SPARQL で RDF データを検索する

SPARQL と Jena Toolkit によって、セマンティック Web を開く

RSS のような RDF フォーマットで保存されるデータが増えてきたために、特定な情報を見つけるための簡単な方法が必要になってきました。強力な、新しいクエリー言語である SPARQL は、その要求に応えるものであり、これを利用することによって、RDF の山の中から必要なデータを容易に見つけることができます。SPARQL の機能を訪ねるツアーに出かけましょう。Jena Semantic Web Toolkit を使って、皆さん自身の Java アプリケーションから SPARQL クエリー行う方法を学びます。

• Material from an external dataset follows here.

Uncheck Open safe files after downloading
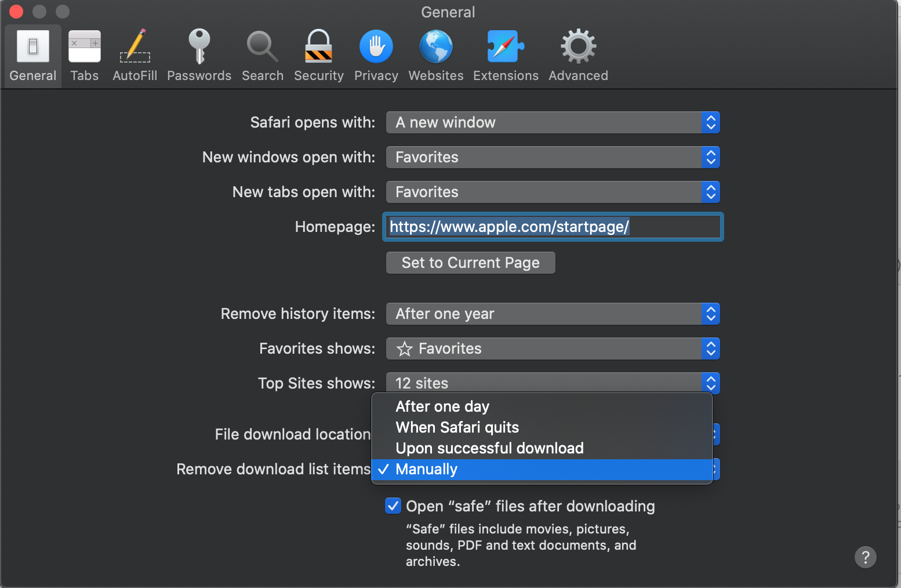The width and height of the screenshot is (901, 588). pyautogui.click(x=393, y=506)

Philip McCarthy, Developer, SmartStream Technologies Ltd

Philip McCarthy は J2EE そしてフロントエンドの技術を専門とする Web Developer (Web 開発者) です。Orange での Consumer Internet Applications での実績を含む 4 年間の Java プログラミングの経験を誇ります。現在、彼は SmartStream Technologies にて金融関連の Web アプリケーションを開発中です。



2005年 10月 01日

RDF (Resource Description Framework) を利用すると、データの中央集中を避け、分散化することが可能となります。RDF モデル同士は容易に合体することができ、シリアル化した RDF は単純に、HTTP で交換することができます。アプリケーションは、Web 上にある複数の RDF データ・ソースに疎結合されます。例えば PlanetRDF.com では、コンテンツを RSS 1.0 フィードとして RDF で提供する作成者からの weblog を配信しています。作成者のフィードの URL 自体は、bloggers.rdf と呼ばれる RDF グラフに保持されています。

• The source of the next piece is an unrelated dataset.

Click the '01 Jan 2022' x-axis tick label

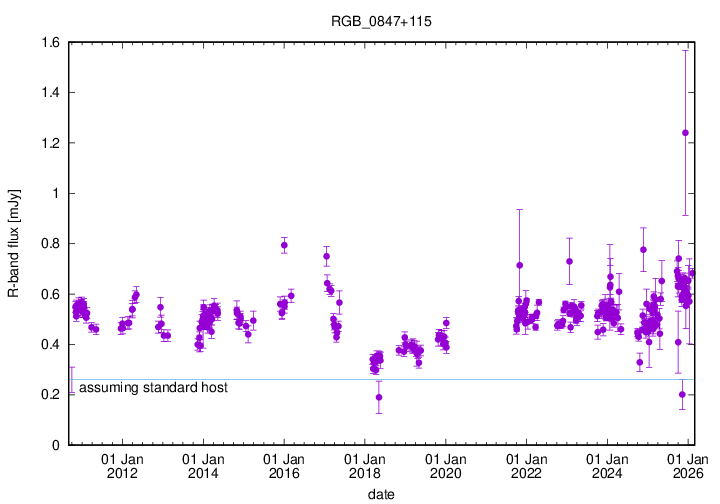click(526, 466)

しかし、必要なデータを RDF グラフ内で見つけ、操作するには、どうすればよいのでしょう。SPARQL (SPARQL Protocol And RDF Query Language) が、現在、W3C のワーキング・ドラフトとして議論されています。SPARQL は、これまでの RDF クエリー言語 (rdfDB や RDQL、SeRQL など) の上に構築されており、SPARQL 自体が、幾つか貴重な新機能を含んでいます。この記事では、PlanetRDF を駆動する 3 つのタイプの RDF グラフ、 (貢献者 (contributors) を記述する FOAF、その RSS 1.0 フィード、そして bloggers graph) を使って、データに対して SPARQL クエリーが行うことの幾つかを紹介します。SPARQL の実装は、様々なプラットフォームや言語用のものが存在しています。この記事では、Java プラットフォーム用の Jena Semantic Web Toolkit に焦点を当てることにします。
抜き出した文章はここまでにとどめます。